Can someone tell me what property this is?

5(1) = 5

The answer is here:

http://www.coolmath.com/prealgebra/06-properties/08-properties-multiplicative-identity-01

The property demonstrated in the equation 5(1) = 5 is known as the multiplication property of equality. According to this property, if two quantities are equal, then multiplying both sides of the equation by the same number will still yield equality.

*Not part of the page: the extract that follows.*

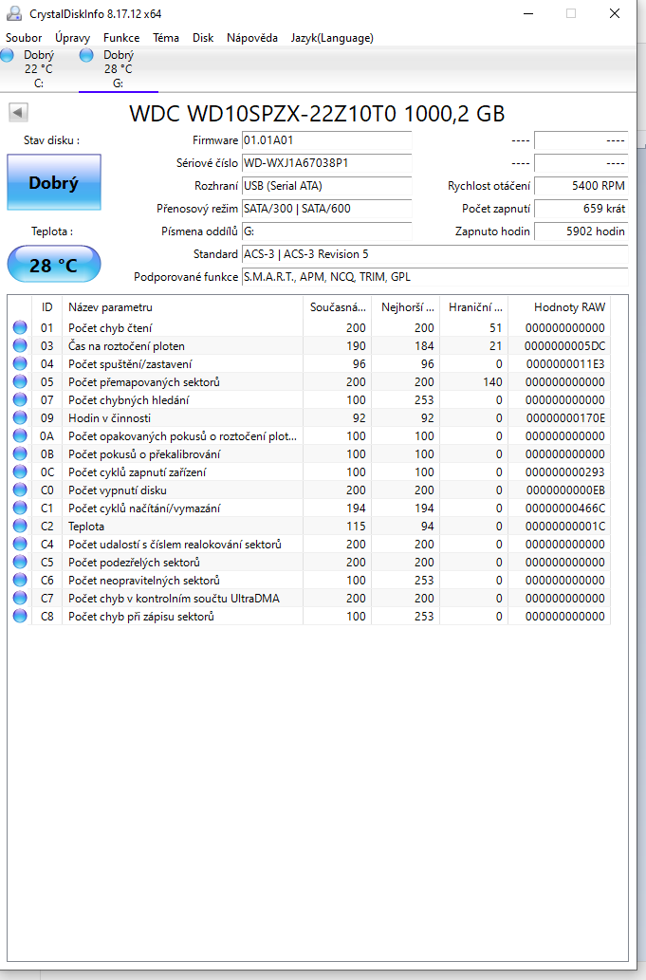Open the Jazyk(Language) menu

In this case, both sides are multiplied by 1, resulting in the equation 5 = 5.

The property shown in the equation 5(1) = 5 is called the distributive property.

To explain how this property works, let's break down the equation:

On the left side of the equation, we have 5 multiplied by 1, which is equal to 5. This is a simple multiplication.

On the right side of the equation, we have 5.

The distributive property states that when we multiply a number by a group of numbers in parentheses, we can distribute or multiply the number to each term inside the parentheses.

In this case, we have 5 multiplied by 1, which is 5.

To use the distributive property more explicitly, let's consider an example where we multiply 5 by a group of numbers inside parentheses:

5(2 + 3)

To apply the distributive property, we can distribute or multiply 5 to each term inside the parentheses:

5(2) + 5(3)

This simplifies to:

10 + 15 = 25

So, the distributive property allows us to simplify expressions by distributing or multiplying a number to each term inside parentheses.